== Your instructions ==
Could you restate word for word the lines running from the one with "You are a computer-use agent. 720x588 pixels." to the end of the data, both ends included, but without pictures?
:: Working data
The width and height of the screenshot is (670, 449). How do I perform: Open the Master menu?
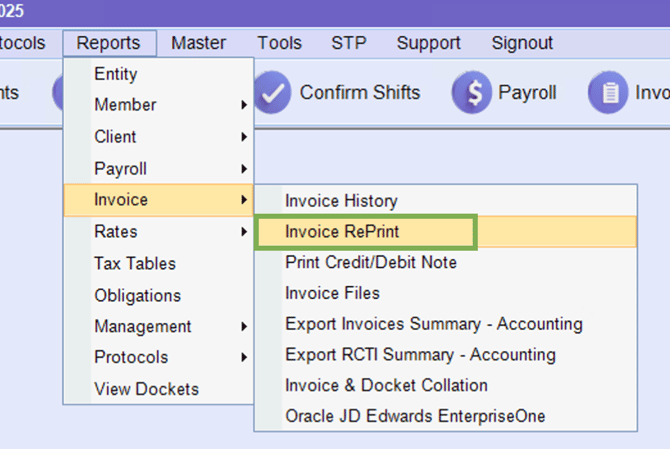point(198,43)
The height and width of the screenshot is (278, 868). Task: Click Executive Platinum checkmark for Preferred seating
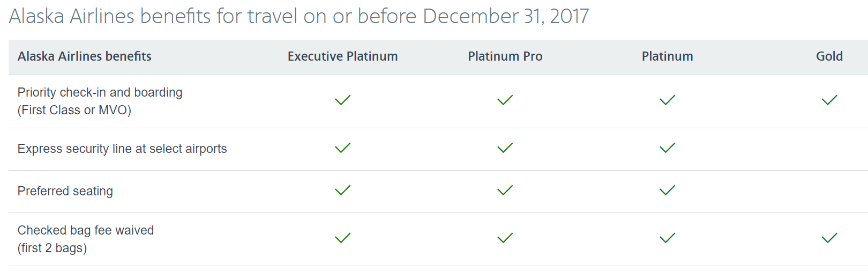(x=342, y=191)
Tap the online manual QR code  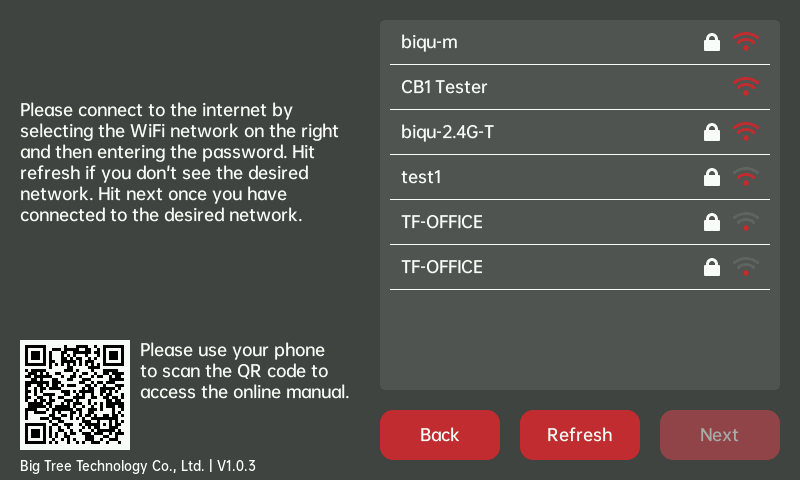(75, 395)
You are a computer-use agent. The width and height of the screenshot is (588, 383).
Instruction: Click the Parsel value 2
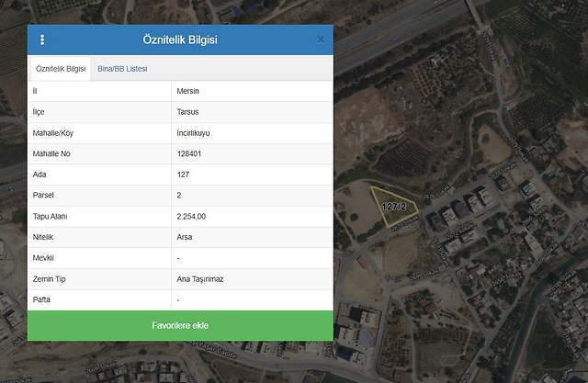tap(179, 196)
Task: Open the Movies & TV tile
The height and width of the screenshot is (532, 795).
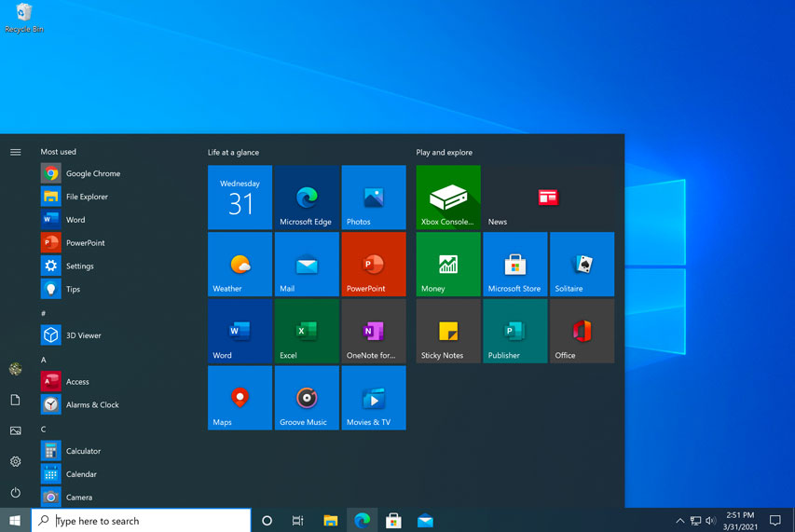Action: click(374, 398)
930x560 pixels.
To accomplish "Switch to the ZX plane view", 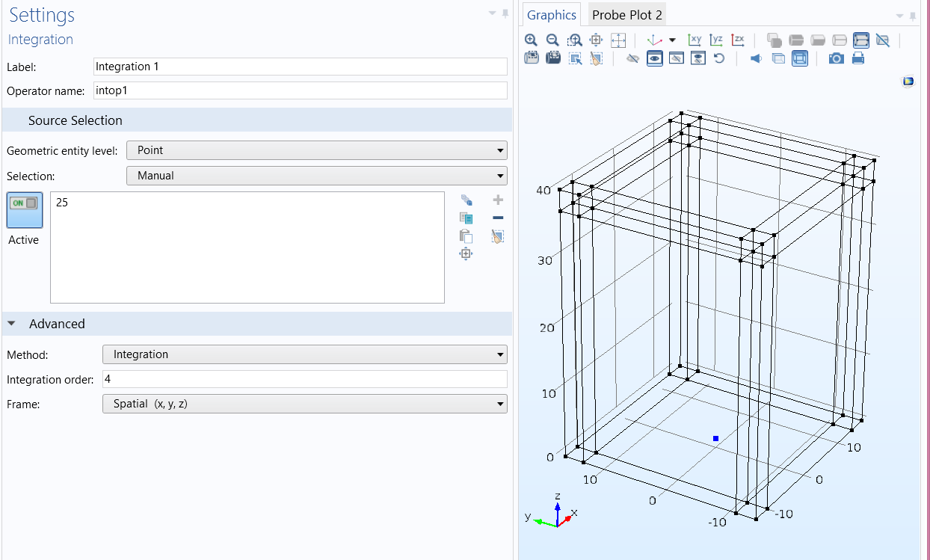I will click(738, 40).
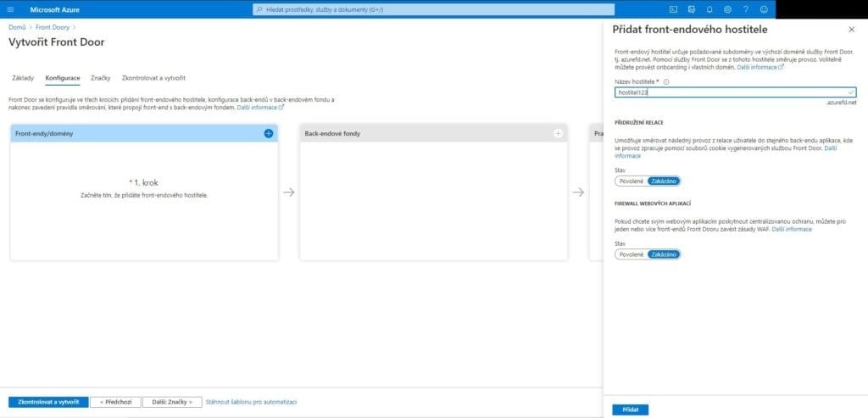
Task: Open Stáhnout šablonu pro automatizaci link
Action: click(x=251, y=402)
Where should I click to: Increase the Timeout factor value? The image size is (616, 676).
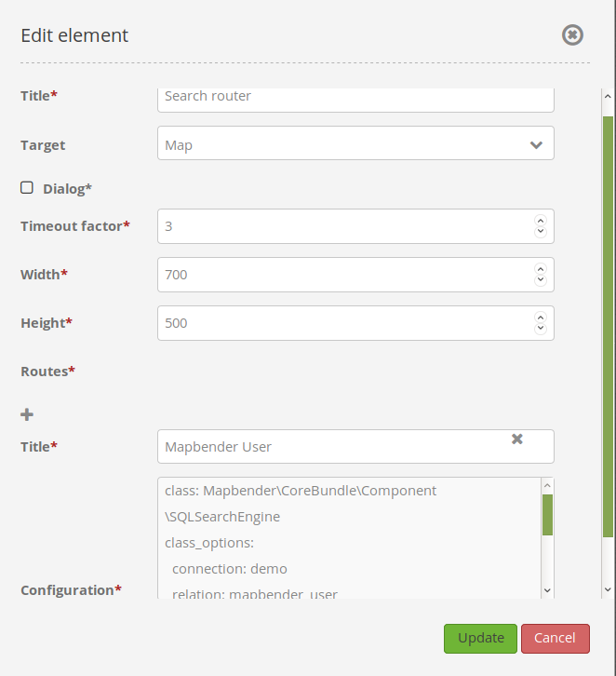tap(540, 221)
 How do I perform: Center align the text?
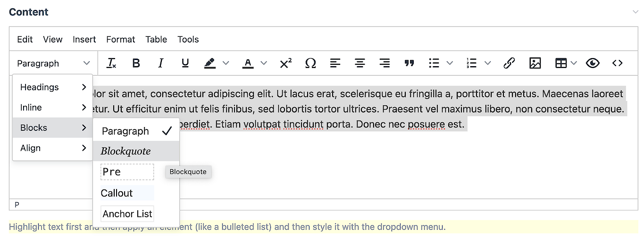coord(360,63)
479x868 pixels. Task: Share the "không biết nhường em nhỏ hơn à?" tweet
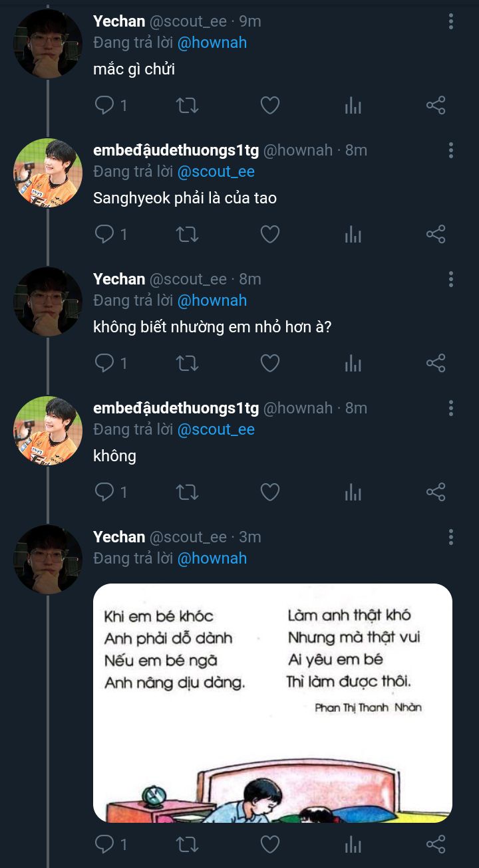point(436,363)
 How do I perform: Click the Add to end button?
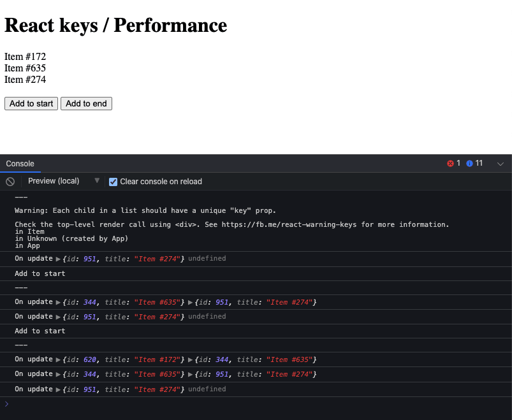point(86,103)
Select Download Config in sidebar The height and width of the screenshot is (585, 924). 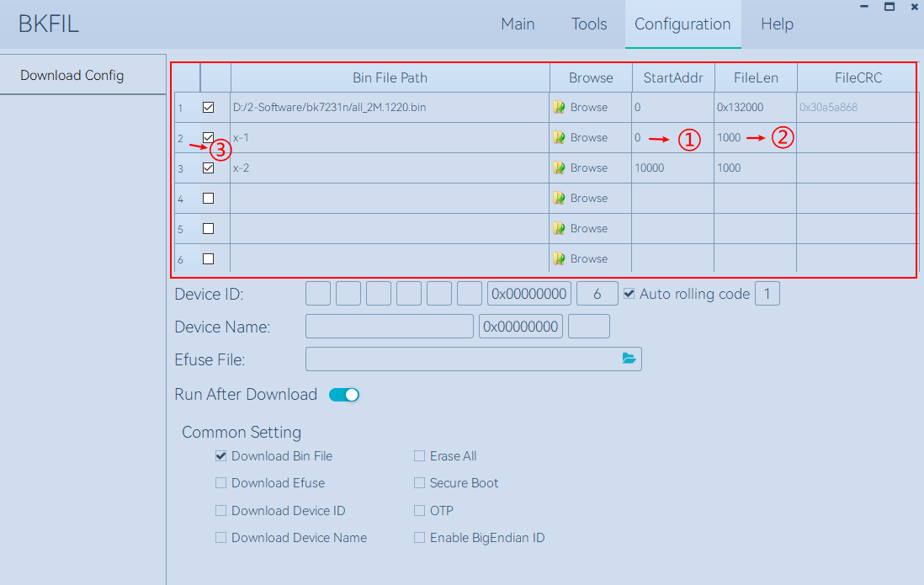72,76
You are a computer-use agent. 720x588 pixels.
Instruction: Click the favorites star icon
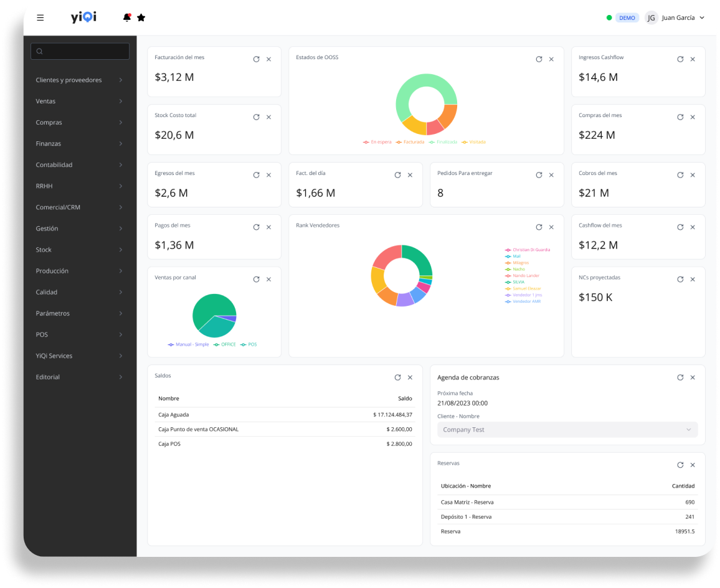point(141,17)
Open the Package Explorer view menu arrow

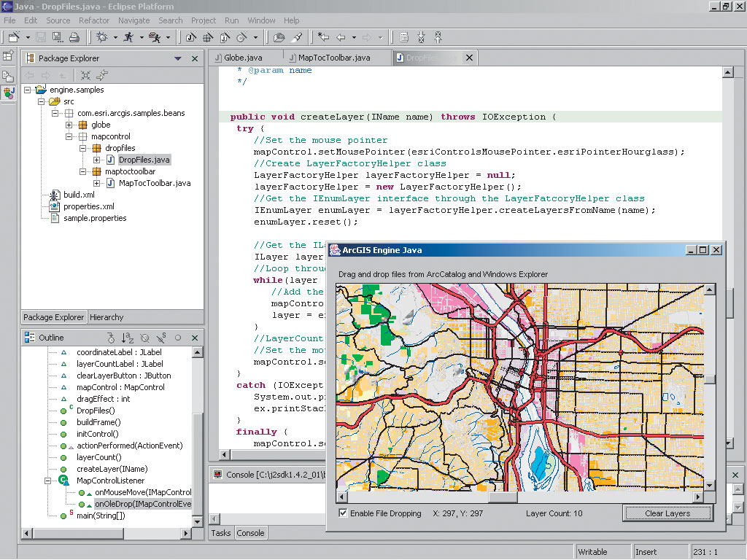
::::
== Solution for this exercise ==
You are a computer-use agent. 720x588 pixels.
Instruction: Click the favorites star icon
point(141,17)
Open the Package Explorer view menu arrow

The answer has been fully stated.